'''
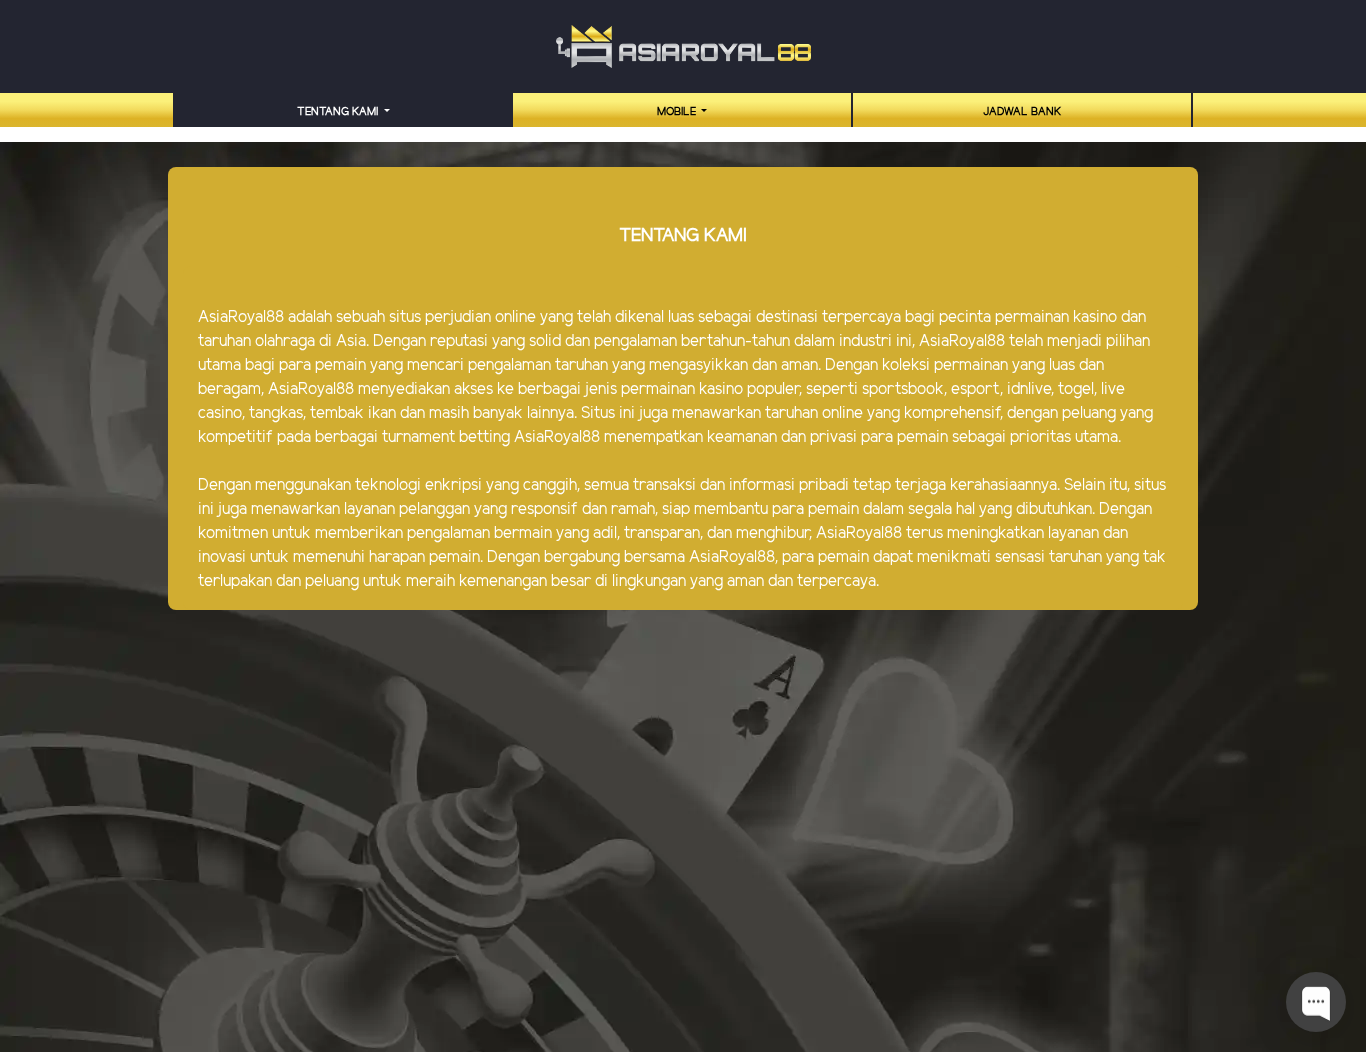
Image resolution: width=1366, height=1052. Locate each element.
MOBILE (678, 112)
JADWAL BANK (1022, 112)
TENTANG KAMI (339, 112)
'''
'''
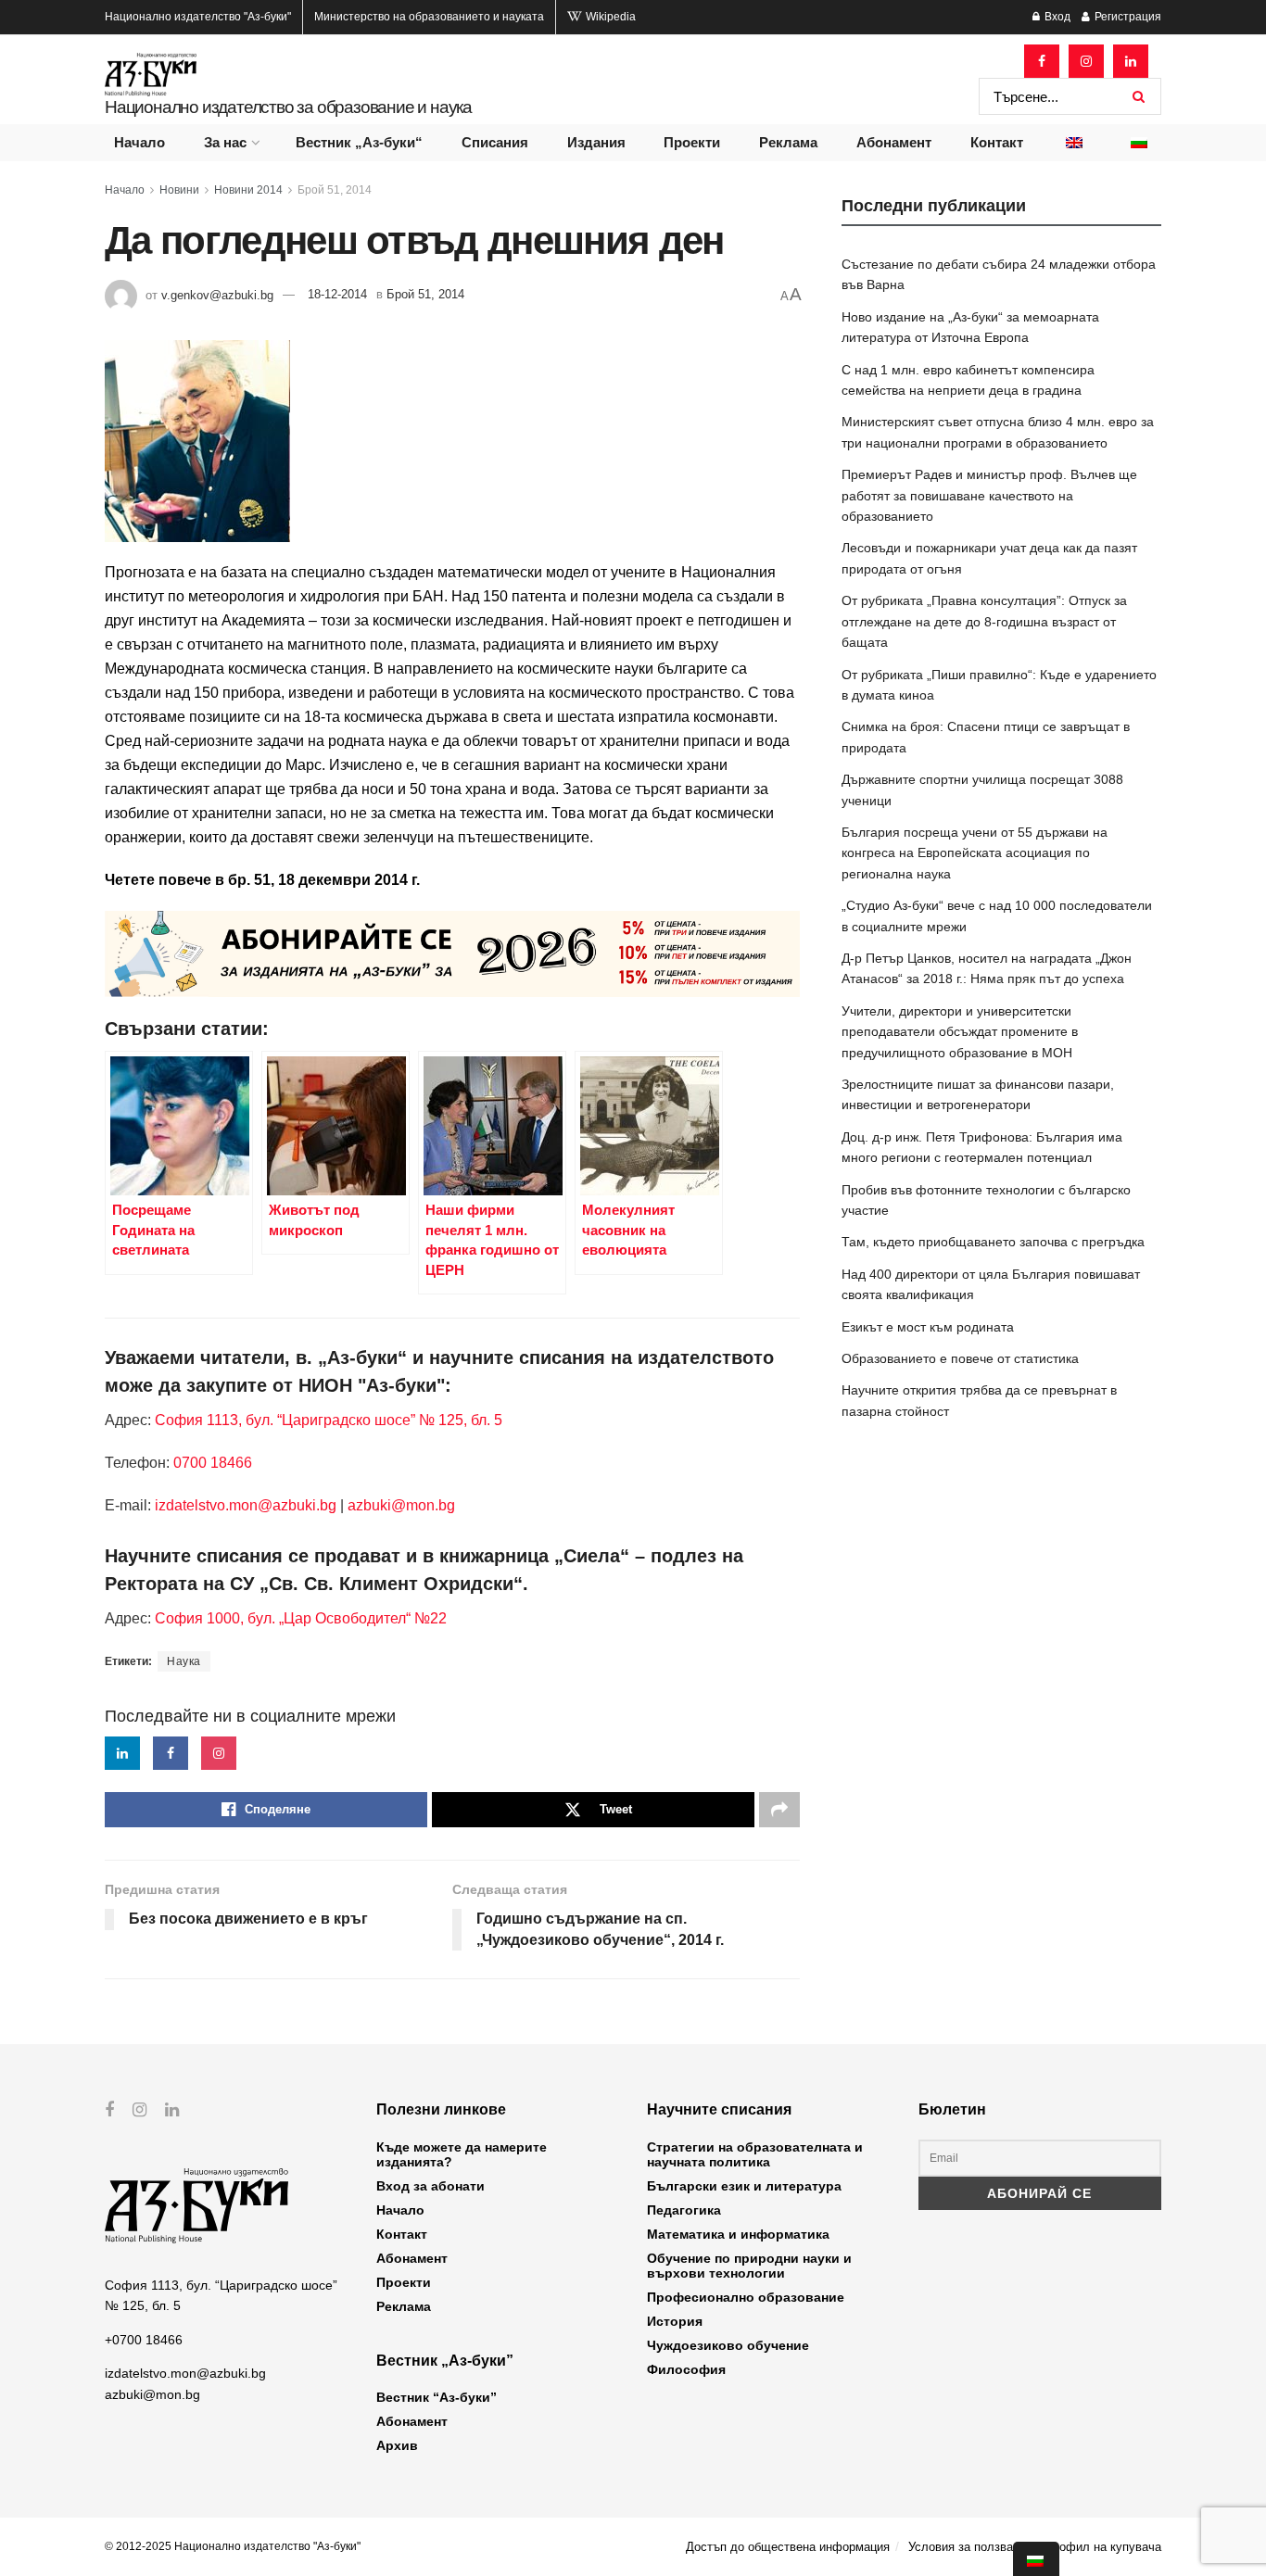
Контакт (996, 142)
'''
Work order ▸ Look above for the line holding "Image resolution: width=1366, height=1052.", then set down exactly that line and every line after it up to and including the line holding "TENTANG KAMI (339, 112)", with nothing else.

Solution to this exercise ▸
Image resolution: width=1366, height=1052. Locate each element.
MOBILE (678, 112)
JADWAL BANK (1022, 112)
TENTANG KAMI (339, 112)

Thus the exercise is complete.